## Objective A
Turn the rows into a Markdown table with two columns, "n" for a running number and "Line" for the row itself. Begin at the first row and stop after the row that contains "soaked is located at coordinates (1187, 522).", including both ends and leaving out blank lines.

## Extracted text
+===+

The Legislature shall not ... create in any fiscal year a debt or debts ... which together with any previous debts or liabilities shall exceed at any time one per centum of the total amount appropriated by the general appropriation law for that fiscal year, unless the same shall be authorized by a law for some single object or work distinctly specified therein.... [S]uch law shall provide the ways and means, exclusive of loans, to pay the interest of such debt or liability as it falls due, and also to pay and discharge the principal thereof within thirty-five years from the time it is contracted; and the law shall not be repealed until such debt or liability and the interest thereon are fully paid and discharged. No such law shall take effect until it shall have been submitted to the people at a general election and approved by a majority of the legally qualified voters of the State voting thereon.... [ N.J. Const. of 1947, art. VIII, § 2, p 3.]

Concededly, the Reform Act does not specify particular ways and means to pay either the interest or the entire principal on PLIGA's $160 million loans, does not specify a time period for repayment, and has not been submitted to voters in a referendum. However, the State argues that the repayment of the PLIGA loans will require future appropriations and that the Reform Act thus does not create any present obligation to make specific future payments on the part of the State. In essence, we understand the State's position to be that provisions for the repayment of the PLIGA loans is not a "debt" of the State within the meaning of the debt limitation clause.

+===+

## Objective B
Write out the passage on the debt limitation clause again, beginning at the words "Concededly, the Reform" and stopping after "debt limitation clause.", with "Reform Act" replaced by "statute".

+===+

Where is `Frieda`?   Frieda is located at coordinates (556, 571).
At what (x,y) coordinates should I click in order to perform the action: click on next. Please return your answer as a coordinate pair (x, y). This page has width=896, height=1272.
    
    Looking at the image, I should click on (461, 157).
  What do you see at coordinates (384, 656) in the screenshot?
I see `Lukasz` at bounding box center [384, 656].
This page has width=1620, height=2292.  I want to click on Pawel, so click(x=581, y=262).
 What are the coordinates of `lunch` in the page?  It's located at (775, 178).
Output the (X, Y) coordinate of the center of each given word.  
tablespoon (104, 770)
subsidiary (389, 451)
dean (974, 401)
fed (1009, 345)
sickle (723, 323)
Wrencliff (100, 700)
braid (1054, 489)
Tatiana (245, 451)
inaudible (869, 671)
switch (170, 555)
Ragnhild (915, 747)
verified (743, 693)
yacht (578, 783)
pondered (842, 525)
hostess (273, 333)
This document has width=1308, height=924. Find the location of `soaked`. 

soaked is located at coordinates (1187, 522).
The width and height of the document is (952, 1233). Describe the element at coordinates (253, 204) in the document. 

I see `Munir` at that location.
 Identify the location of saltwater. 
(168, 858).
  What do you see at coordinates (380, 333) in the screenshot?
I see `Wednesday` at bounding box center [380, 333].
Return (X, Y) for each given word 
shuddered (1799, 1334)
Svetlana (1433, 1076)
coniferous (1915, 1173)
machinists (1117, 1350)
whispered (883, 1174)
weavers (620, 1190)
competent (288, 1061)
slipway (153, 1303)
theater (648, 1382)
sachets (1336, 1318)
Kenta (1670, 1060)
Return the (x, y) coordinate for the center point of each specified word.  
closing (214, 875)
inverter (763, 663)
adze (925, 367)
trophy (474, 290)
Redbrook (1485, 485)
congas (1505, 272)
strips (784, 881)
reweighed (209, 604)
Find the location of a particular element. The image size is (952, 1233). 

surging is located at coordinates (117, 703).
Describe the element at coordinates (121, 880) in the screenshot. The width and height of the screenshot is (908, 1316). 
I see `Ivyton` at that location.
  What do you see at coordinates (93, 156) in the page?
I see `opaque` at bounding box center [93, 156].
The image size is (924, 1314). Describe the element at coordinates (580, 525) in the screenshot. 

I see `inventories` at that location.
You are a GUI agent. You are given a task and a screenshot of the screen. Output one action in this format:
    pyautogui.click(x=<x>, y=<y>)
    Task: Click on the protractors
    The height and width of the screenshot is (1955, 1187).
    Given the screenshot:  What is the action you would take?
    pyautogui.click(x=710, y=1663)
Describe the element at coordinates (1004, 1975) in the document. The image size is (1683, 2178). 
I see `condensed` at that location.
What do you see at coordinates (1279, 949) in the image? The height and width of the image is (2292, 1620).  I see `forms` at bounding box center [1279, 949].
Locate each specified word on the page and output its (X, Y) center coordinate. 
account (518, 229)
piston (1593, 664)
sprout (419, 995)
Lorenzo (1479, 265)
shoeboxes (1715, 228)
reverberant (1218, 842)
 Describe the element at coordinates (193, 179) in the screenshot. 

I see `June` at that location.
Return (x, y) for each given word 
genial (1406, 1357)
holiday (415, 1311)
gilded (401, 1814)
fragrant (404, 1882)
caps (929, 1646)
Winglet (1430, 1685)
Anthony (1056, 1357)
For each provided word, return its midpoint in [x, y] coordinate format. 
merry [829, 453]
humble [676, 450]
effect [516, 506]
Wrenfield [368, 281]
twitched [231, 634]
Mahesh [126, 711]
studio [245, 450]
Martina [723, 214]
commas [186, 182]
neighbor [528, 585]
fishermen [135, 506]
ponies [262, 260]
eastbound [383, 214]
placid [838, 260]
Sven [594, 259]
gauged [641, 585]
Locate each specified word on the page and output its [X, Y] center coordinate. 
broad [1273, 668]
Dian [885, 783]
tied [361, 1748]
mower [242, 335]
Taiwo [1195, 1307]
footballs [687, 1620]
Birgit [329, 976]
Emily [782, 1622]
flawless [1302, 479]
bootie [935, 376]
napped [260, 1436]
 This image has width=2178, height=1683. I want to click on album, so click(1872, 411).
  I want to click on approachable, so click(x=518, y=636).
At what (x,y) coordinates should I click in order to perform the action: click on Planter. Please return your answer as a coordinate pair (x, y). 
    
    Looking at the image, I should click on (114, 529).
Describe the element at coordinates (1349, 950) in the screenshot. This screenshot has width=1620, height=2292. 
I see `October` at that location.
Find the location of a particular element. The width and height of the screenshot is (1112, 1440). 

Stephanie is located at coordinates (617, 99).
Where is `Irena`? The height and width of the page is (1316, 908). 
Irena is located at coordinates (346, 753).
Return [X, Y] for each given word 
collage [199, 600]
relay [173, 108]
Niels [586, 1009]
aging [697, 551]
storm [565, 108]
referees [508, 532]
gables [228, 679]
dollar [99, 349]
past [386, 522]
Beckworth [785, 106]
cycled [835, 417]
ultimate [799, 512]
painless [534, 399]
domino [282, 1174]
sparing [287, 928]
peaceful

+===+

## Written solution A
| n | Line |
|---|---|
| 1 | Where is `Frieda`?   Frieda is located at coordinates (556, 571). |
| 2 | At what (x,y) coordinates should I click in order to perform the action: click on next. Please return your answer as a coordinate pair (x, y). This page has width=896, height=1272. |
| 3 |     Looking at the image, I should click on (461, 157). |
| 4 |   What do you see at coordinates (384, 656) in the screenshot? |
| 5 | I see `Lukasz` at bounding box center [384, 656]. |
| 6 | This page has width=1620, height=2292.  I want to click on Pawel, so click(x=581, y=262). |
| 7 |  What are the coordinates of `lunch` in the page?  It's located at (775, 178). |
| 8 | Output the (X, Y) coordinate of the center of each given word.   |
| 9 | tablespoon (104, 770) |
| 10 | subsidiary (389, 451) |
| 11 | dean (974, 401) |
| 12 | fed (1009, 345) |
| 13 | sickle (723, 323) |
| 14 | Wrencliff (100, 700) |
| 15 | braid (1054, 489) |
| 16 | Tatiana (245, 451) |
| 17 | inaudible (869, 671) |
| 18 | switch (170, 555) |
| 19 | Ragnhild (915, 747) |
| 20 | verified (743, 693) |
| 21 | yacht (578, 783) |
| 22 | pondered (842, 525) |
| 23 | hostess (273, 333) |
| 24 | This document has width=1308, height=924. Find the location of `soaked`.  |
| 25 | soaked is located at coordinates (1187, 522). |

## Written solution B
Concededly, the statute does not specify particular ways and means to pay either the interest or the entire principal on PLIGA's $160 million loans, does not specify a time period for repayment, and has not been submitted to voters in a referendum. However, the State argues that the repayment of the PLIGA loans will require future appropriations and that the statute thus does not create any present obligation to make specific future payments on the part of the State. In essence, we understand the State's position to be that provisions for the repayment of the PLIGA loans is not a "debt" of the State within the meaning of the debt limitation clause.